Credo fermamente che l'architettura sia per eccellenza la disciplina più universale che esista. Ma la sua caratteristica più importante e necessariamente presente in ogni sua declinazione, è il potere di trasformare: una materia prima, uno spazio, una casa, un brano di città o un intero territorio. La trasformazione, la metamorfosi, è il filo rosso che collega tutti i miei ambiti di lavoro.

Opero nel campo della ristrutturazione architettonica e urbana dall'indomani del giorno della mia seconda laurea in Architettura. Le esperienze svolte in contesti locali e internazionali mi hanno formato molto, sia come architetto che come persona. Nonostante i salti temporali e geografici dei miei lavori, si può chiaramente identificare un filo conduttore comune: la relazione tra il progetto ed il contesto e l'importanza dello spazio, pubblico o privato che sia.

Ho studiato Architettura per cinque anni in due differenti atenei. Nel 2012 mi sono iscritto al corso di laurea in Architettura dell'Università degli Studi di Enna "Kore", una realtà accademica giovane e vivace. Sempre più convinto di voler espandere i miei orizzonti, ho scelto di entrare a far parte di un programma di double degree in Architettura che mi ha portato a frequentare l’ultimo anno accademico Escola Tècnica Superior d'Arquitectura del Vallès (ETSAV).

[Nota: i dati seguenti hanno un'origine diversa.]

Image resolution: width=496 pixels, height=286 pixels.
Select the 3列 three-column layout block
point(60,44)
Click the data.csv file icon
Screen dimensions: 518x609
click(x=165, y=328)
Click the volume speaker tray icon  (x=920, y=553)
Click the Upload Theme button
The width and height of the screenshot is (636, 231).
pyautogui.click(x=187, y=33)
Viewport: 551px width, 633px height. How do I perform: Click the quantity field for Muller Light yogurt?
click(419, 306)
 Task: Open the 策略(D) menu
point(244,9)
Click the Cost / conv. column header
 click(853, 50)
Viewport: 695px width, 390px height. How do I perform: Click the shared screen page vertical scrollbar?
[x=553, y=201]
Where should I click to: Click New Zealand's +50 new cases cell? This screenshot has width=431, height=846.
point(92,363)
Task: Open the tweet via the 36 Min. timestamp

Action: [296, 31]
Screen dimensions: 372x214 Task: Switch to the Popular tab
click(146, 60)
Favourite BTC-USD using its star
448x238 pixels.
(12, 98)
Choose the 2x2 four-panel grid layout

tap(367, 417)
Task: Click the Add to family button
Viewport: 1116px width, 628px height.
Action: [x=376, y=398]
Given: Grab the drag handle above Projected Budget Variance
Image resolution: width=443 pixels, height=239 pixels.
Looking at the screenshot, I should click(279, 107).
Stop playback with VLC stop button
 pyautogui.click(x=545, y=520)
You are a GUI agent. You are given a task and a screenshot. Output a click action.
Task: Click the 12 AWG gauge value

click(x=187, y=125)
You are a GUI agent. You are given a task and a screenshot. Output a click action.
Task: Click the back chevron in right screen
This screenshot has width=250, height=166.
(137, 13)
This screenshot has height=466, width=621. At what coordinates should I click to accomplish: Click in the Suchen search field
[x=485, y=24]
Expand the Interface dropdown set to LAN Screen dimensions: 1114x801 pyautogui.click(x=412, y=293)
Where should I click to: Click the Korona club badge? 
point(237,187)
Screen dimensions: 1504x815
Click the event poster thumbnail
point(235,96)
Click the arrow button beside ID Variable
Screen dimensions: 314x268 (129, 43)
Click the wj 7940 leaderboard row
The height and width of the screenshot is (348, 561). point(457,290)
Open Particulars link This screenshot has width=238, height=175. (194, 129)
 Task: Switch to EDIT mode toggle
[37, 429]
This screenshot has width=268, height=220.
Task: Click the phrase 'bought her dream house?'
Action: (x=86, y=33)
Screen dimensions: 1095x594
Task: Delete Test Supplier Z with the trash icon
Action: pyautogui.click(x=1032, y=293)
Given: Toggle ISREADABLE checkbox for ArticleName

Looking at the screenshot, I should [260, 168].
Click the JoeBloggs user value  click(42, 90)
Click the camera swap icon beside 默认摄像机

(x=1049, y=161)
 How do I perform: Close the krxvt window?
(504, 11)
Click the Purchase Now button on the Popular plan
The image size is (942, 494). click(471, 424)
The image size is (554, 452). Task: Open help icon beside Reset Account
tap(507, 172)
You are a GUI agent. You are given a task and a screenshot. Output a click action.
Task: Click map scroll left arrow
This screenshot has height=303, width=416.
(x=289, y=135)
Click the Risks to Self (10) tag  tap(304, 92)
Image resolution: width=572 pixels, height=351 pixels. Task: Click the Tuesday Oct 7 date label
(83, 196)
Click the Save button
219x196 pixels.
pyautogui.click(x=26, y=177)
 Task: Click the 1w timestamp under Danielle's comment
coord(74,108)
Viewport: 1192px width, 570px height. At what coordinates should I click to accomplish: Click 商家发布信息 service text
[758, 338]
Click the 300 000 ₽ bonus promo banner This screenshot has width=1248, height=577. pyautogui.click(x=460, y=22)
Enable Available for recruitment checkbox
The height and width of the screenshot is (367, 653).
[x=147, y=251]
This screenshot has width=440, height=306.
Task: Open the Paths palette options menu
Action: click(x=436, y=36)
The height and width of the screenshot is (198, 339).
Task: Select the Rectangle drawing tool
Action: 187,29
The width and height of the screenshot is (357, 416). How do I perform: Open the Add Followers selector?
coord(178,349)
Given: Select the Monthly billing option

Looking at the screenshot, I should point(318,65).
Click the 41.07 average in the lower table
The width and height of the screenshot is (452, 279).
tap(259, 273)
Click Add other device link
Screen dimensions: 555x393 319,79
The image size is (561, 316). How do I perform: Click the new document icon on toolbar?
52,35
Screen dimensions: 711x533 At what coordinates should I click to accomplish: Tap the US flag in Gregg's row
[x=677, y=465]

In questo periodo ho avuto modo di conoscere un mondo tutto nuovo e di poter approfondire le mie conoscenze a livello più tecnico e pratico.

L'architettura è insita in ogni cosa, in ogni luogo e in ogni essere vivente e non vivente. Pensare come un architetto vuol dire creare i presupposti per far sì che quell’idea si materializzi prima su un foglio di carta, e poi nella realtà. Questa è per me la magia dell’Architettura: materializzare l'immateriale. Per questo bisogna sempre contestualizzare un’idea. Il progetto non è niente senza il luogo che lo contiene. O forse è il luogo che fa parte del progetto. Esiste quindi una biunivocità che non può essere e non deve essere dimenticata quando si progetta.


“I don’t want to be interesting. I want to be good.”